**GIVEN DATA**
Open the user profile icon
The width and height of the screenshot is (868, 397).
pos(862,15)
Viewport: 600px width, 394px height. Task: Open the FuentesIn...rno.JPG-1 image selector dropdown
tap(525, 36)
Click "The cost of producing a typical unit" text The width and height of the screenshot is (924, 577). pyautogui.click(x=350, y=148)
* * *
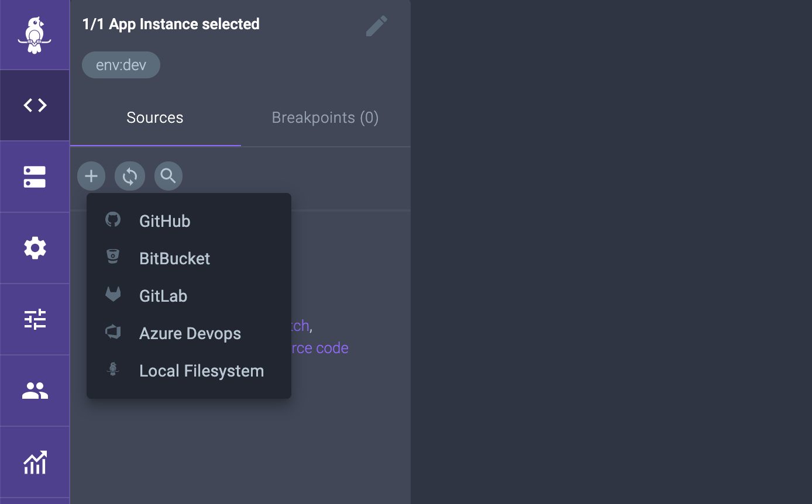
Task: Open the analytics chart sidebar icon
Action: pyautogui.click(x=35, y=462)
---
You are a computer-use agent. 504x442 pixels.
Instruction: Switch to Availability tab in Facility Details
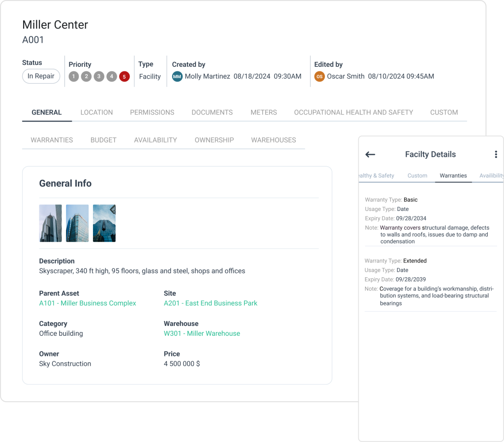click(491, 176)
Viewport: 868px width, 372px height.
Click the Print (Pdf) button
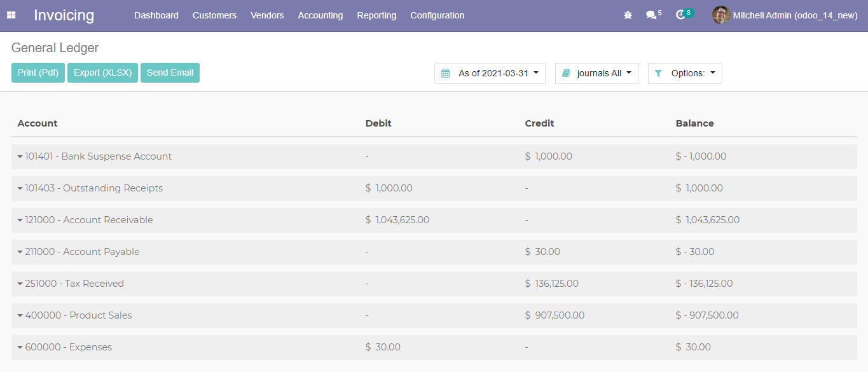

**INSTRUCTIONS TO FOLLOW**
Find the line with "Instruction: Switch to" and the line with "Click the Print (Pdf) button" in the records above. Copy both and all lines between them exactly, without pictures.

**EXERCISE OUTPUT**
Instruction: Switch to Availability tab in Facility Details
click(491, 176)
Viewport: 868px width, 372px height.
Click the Print (Pdf) button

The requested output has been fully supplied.